За окнами была уже ночная тьма, в которой все исчезло — и лес, и пирамида бумажных мешков с цементом, и балки, и дежурный бульдозер; только вышка, расцветившись огнями буровых фонарей, продолжала дышать, стонать, грохотать и покряхтывать, двигались в неустанном ритме неуловимые тени, и каждые четыре минуты тальблок с жалобным, замирающим воем устремлялся вниз, к ротору, и это означало, что эксплуатационная колонна стала еще на десять метров длиннее.
В половине девятого Казачков забеспокоился:
— Что же это они там, на базе? Ни «трубача», ни автобуса. Люди уже тринадцатый час вахту стоят. Да не просто стоят, а колонну спускают!
Но диспетчер бодро сообщил, что трубовоз загружается, а где находится вахтовый автобус, он, диспетчер, понятия не имеет, так как телепатией он не владеет, а радара у него нет.

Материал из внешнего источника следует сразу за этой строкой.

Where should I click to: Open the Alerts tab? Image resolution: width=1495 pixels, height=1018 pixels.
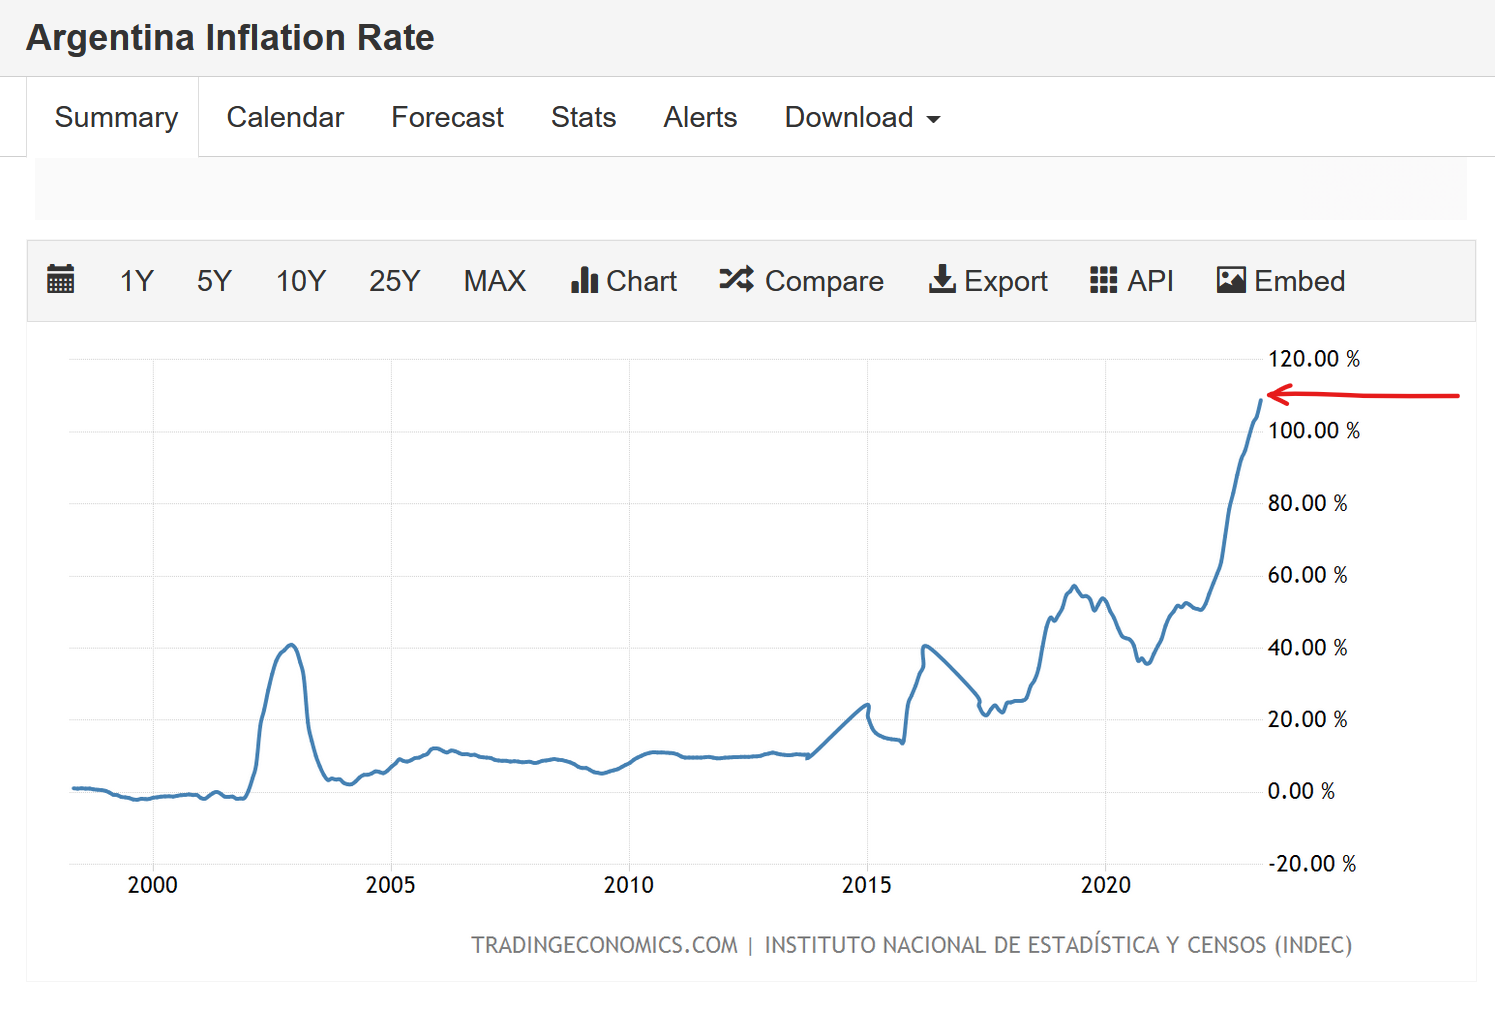pyautogui.click(x=700, y=117)
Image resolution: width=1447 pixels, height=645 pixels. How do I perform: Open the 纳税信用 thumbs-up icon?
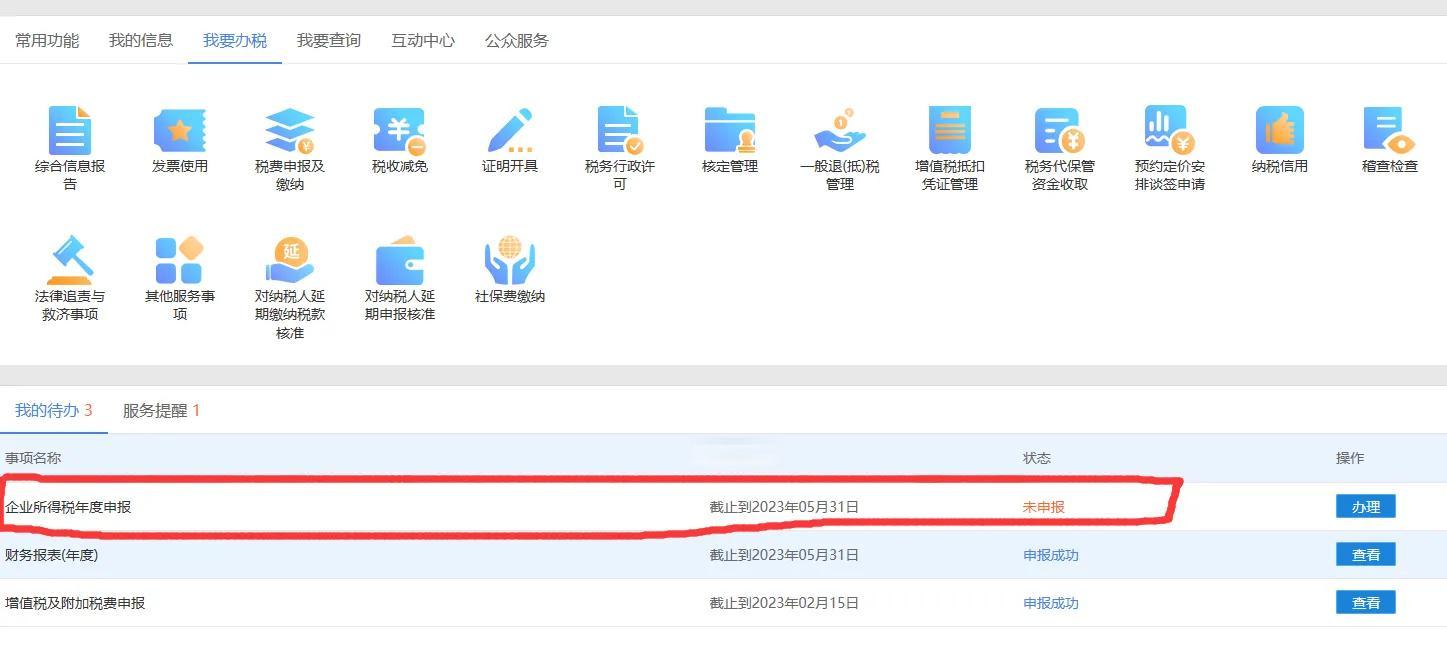(x=1280, y=131)
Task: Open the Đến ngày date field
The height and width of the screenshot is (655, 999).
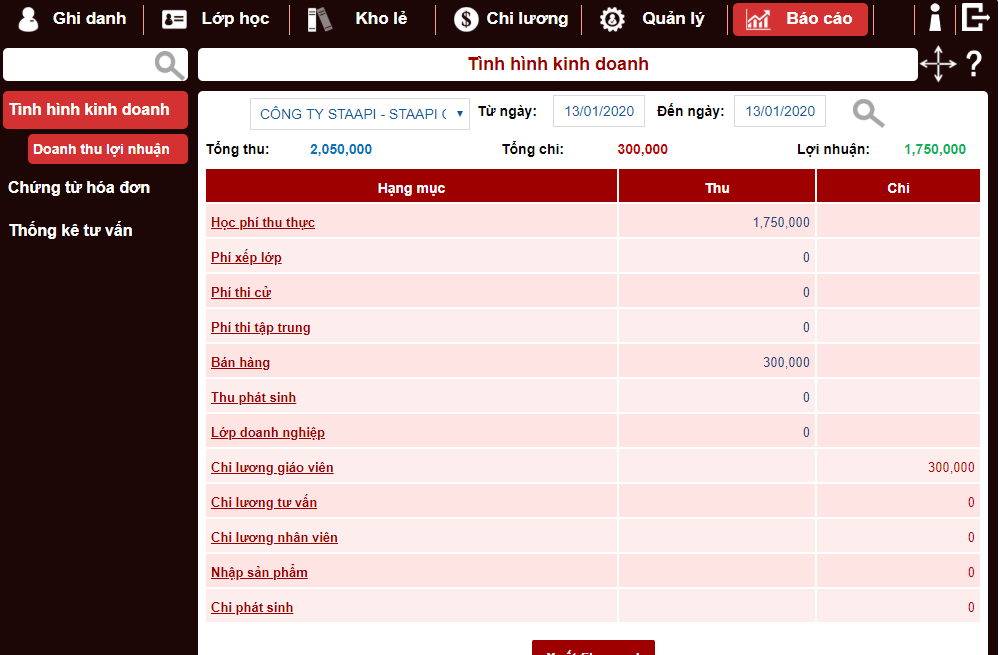Action: [x=780, y=112]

— Сердца у тебя нет, а не радара, — буркнул Казачков.
Автобус пришел в десятом часу. Пока добрались — одиннадцать.
Свет автобусных фар вырвал из темноты унылый двухэтажный барак, единственным архитектурным украшением которого были плоды самодеятельности — громоздкие фанерные ящики, прибитые над форточками, неплохо справляли роль холодильников, да к тому ж, наверное, и в тесных комнатах высвобождали некоторое пространство.